* Work to be completed *
Every entry below needs to be printed again exactly, with its pictures left out.

[Items from a data source]
☆ ☆ ☆ ☆ ☆

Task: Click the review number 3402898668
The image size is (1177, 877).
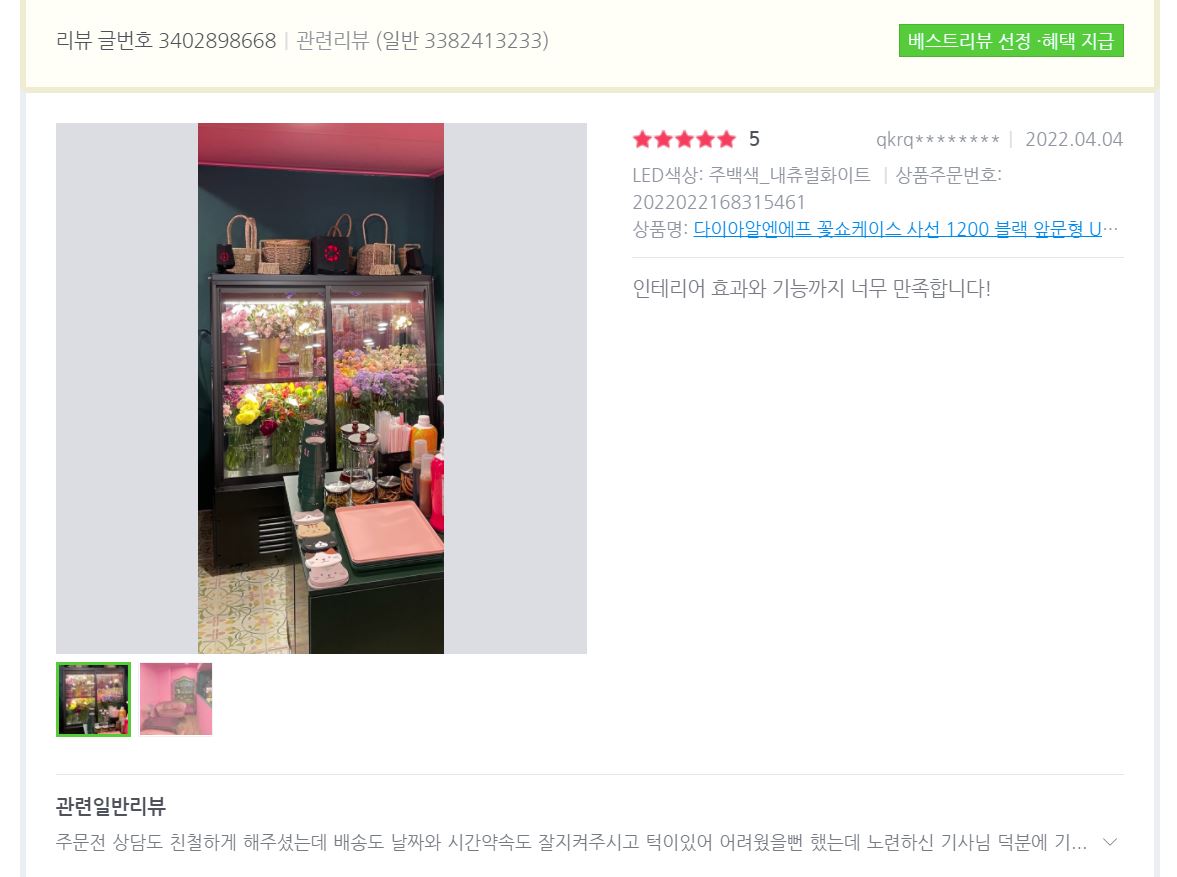Action: tap(218, 41)
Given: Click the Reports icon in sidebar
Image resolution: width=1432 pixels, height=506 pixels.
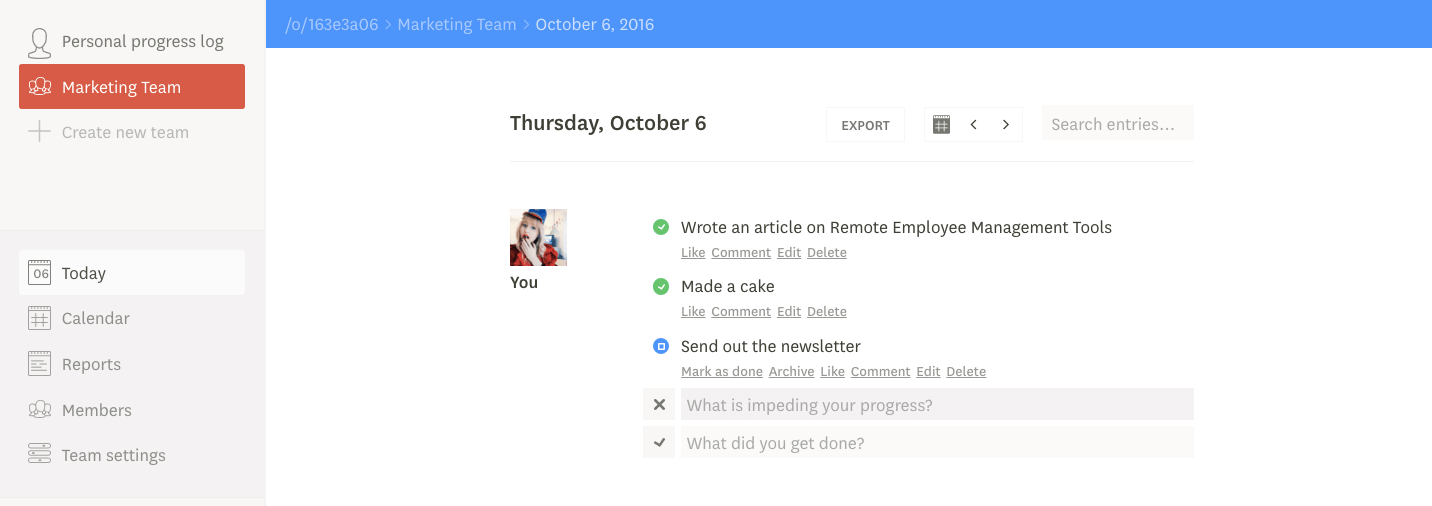Looking at the screenshot, I should [40, 364].
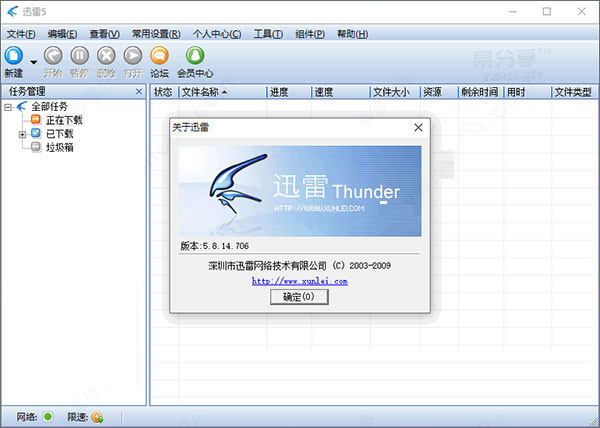Collapse the 全部任务 tree node
Viewport: 600px width, 428px height.
pyautogui.click(x=8, y=106)
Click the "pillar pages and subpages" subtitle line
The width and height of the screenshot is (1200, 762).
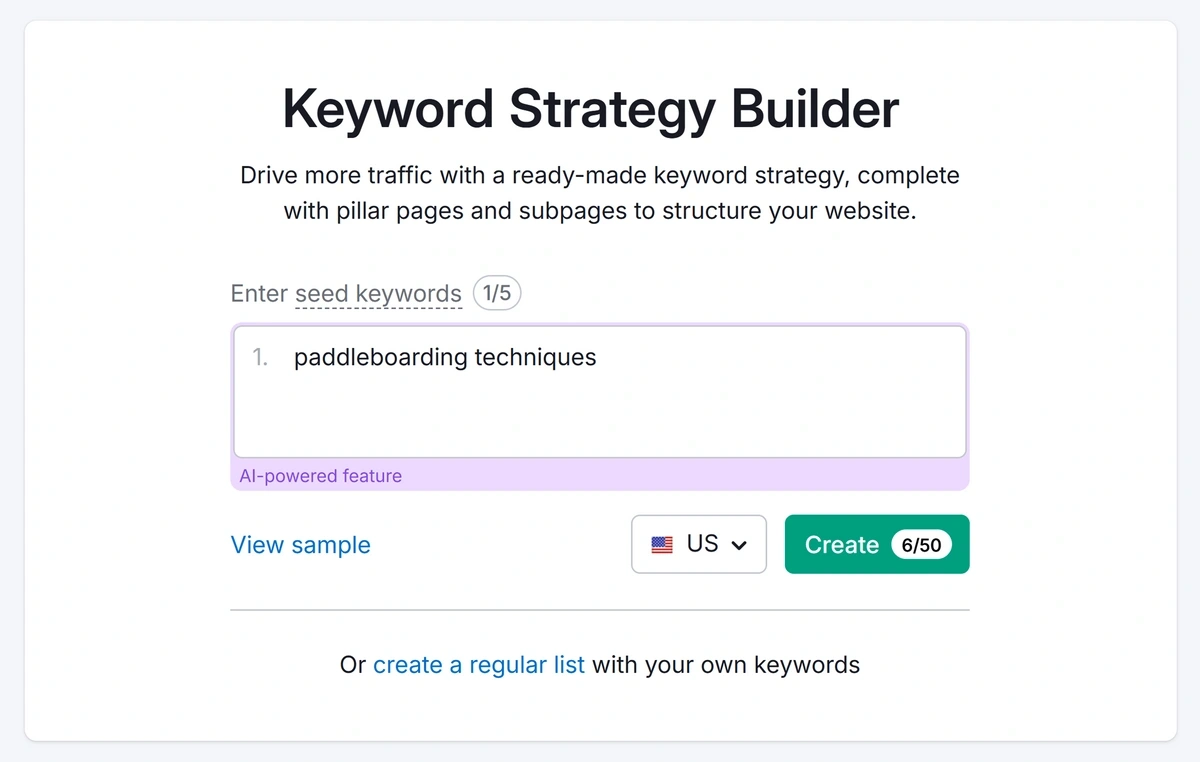pos(600,212)
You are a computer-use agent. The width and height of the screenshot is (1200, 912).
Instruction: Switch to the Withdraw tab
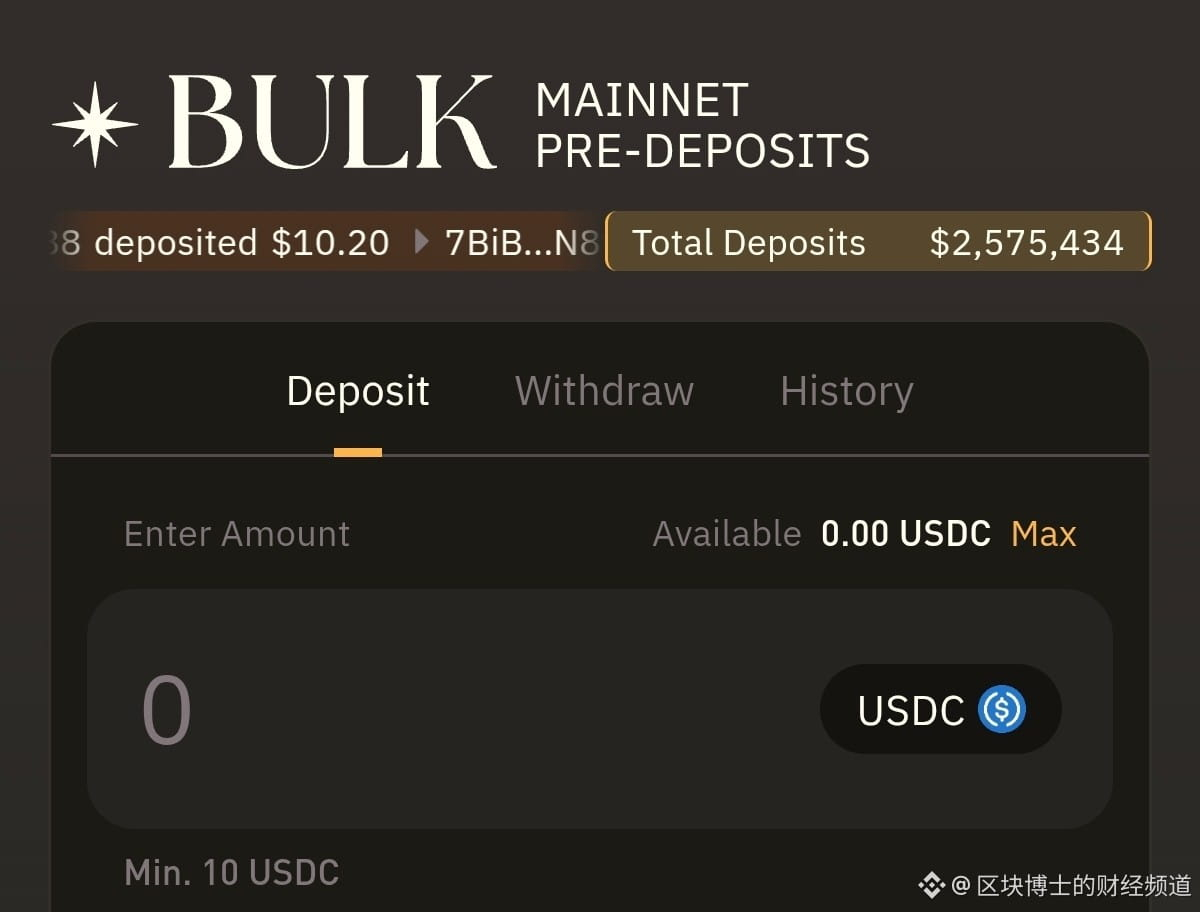coord(604,390)
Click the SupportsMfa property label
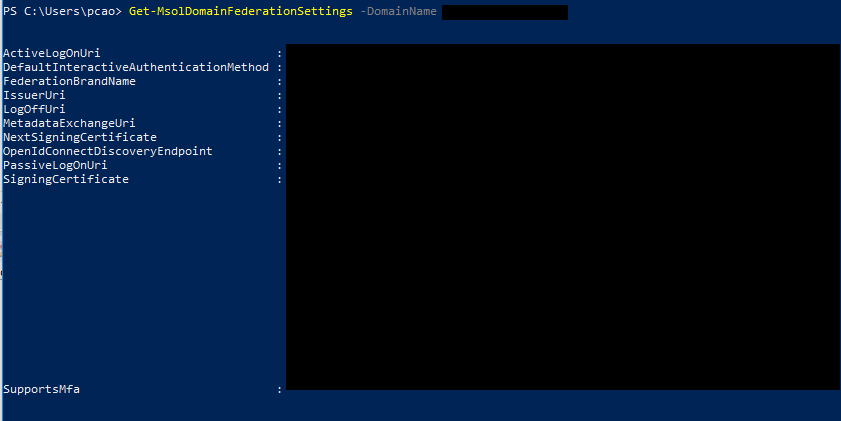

☆ ☆ ☆ ☆ ☆

* Your solution *
Task: Click the review number 3402898668
The image size is (1177, 877).
Action: tap(218, 41)
Given: Click the Reports icon in sidebar
Image resolution: width=1432 pixels, height=506 pixels.
Looking at the screenshot, I should [40, 364].
Collapse the 全部任务 tree node
Viewport: 600px width, 428px height.
pyautogui.click(x=8, y=106)
Click the "pillar pages and subpages" subtitle line
The width and height of the screenshot is (1200, 762).
pos(600,212)
You are a computer-use agent. The width and height of the screenshot is (1200, 912).
Instruction: Switch to the Withdraw tab
coord(604,390)
Click the SupportsMfa property label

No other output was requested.